MidSouth Week in Review:
March 20, 2017

Weekly Update from Fund Manager Buzz Heidtke, MidSouth Investment Fund

Mar. 20, 2017 | RedChip Companies

From Buzz (buzz@msifund.com)
For the week the S & P closed slightly up.  Today the NASDAQ hit a record high.  As expected, the Fed raised interest rates on Wednesday.  Consumer confidence figures from the University of Michigan hit a 13-year high of 97.6.  Among Democrats, the expectations index at 55.3 signaled a deep recession was imminent vs. a 122.4 reading from Republicans, indicating a new era of robust growth was ahead.  Crude oil closed up for the week after a couple of weeks of decline.

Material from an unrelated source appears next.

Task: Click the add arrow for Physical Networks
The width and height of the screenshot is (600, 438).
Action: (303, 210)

Expensive Stock Market – As measured by multiples of underlying intrinsic business and economic values, such as replacement cost or cyclically normalized profit, stocks have gotten this expensive only 2% to 3% of the time in the annals of market history.  In comparison with the size of the economy and total revenues, stocks have never been this expensive before.  It is unlikely this market can grow into justifying such lofty valuations in an anemic economy with annual productivity growth of 1% or less – Martin Conrad, Chief Investment Strategist at C.I.G. 

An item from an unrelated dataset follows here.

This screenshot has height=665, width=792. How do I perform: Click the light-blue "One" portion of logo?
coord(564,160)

Gentility – What is left over from rich ancestors after the money is gone – John Ciardi
Buybacks Out of Style – In the 4Q, non-financial companies bought back a net $323 billion in equities, half as much as in the previous Q and the lowest amount since the 2Q of 2014 – Wall Street Journal
Learning to Spell – In high school I forged a letter from my mom saying, “Please excuse Lyman for being late to school this mourning because he was ill.”  After the first period the principal called me to his office and asked me how to spell morning.  “M-o-u-r-n-i-n-g”, I replied.  He then asked me if I had written the note and I replied, “Yes, How did you know”?  “You had better learn how to spell morning next time,” he replied, just before he let me experience three licks from his board of education – Buzz
Losing financial Ground – The nation’s 75 million millennials earn far less than their boomer parents did at the same age.  The 24 to 34 group have an average household income of $40,581, a 20% decline (adjusted for inflation) compared with those the same age in 1989.  They also have less than half the assets; $10,900 compared with the young boomers $25,035 – Young Invincible
Labor Surcharge – Restaurants in AZ, CA, NY and CO are adding surcharges of 3% to 4% to help offset rising labor costs.  CA currently has a $10.50 minimum wage, rising to $15 an hour by 2023.  The Federal minimum wage of $7.25 hasn’t increased since 2009 – Wall Street Journal
March Madness – Warren Buffett will pay $1 million annually to any Berkshire Hathaway employee who correctly picks the Sweet 16.  In 2014, 14 of 11.57 million pulled it off on ESPN.com or about 1 in 826,000.  The odds of randomly picking just the first 32 games correctly is 1 in 4.29 billion – SportsMoney
30-Year Mortgage Rate – has moved up to  4.30% from the benchmark rate of 3.68% a year ago – Freddie Mac
Stock Market Caution – With growth momentum nearing its peak and rates worsening with a hawkish Fed, the future of equities is turning increasingly negative.  A slowing cycle makes equities more vulnerable to higher rates and also stocks – Goldman Sachs
Welcome to the Crowd – “There’s nobody over regulated in such a ridiculous way than the American songwriter.” – Bart Herbison, Songwriters Association International
Sorry Charlie – Many Playboy subscribers who recently signed up for two-year subscriptions for as low as 88 cents an issue, will begin receiving the following message from the magazine: “Starting May/June 2017 you will no longer be receiving the print version of Playboy and will be transitioned over to the digital version of the magazine.” – Wall Street Journal
I Quit – In January, 3.22 million workers quit their jobs, the highest number in 16 years.  People quitting jobs at a high rate is a sign they are confident they can get another – Yahoo Finance
This material was prepared by MidSouth Investment Management LLC, and does not necessarily represent the views of the presenting party, nor their affiliates.  This information has been derived from sources believed to be accurate.  Please note – investing involves risk, and past performance is no guarantee of future results.  The publisher is not engaged in rendering legal, accounting or other professional services.  If assistance is needed, the reader is advised to engage the services of a competent professional.  This information should not be construed as investment, tax or legal advice and may not be relied on for the purpose of avoiding any Federal tax penalty.  This is neither a solicitation nor recommendation to purchase or sell any investment or insurance product or service, and should not be relied upon as such.  This material represents an assessment of the market environment at a specific point in time and is not intended to be a forecast of future events, or a guarantee of future results.  Investments will fluctuate and when redeemed may be worth more or less than when originally invested.  All economic and performance data is historical and not indicative of future results.  Market indices discussed are unmanaged.  Investors cannot invest in unmanaged indices.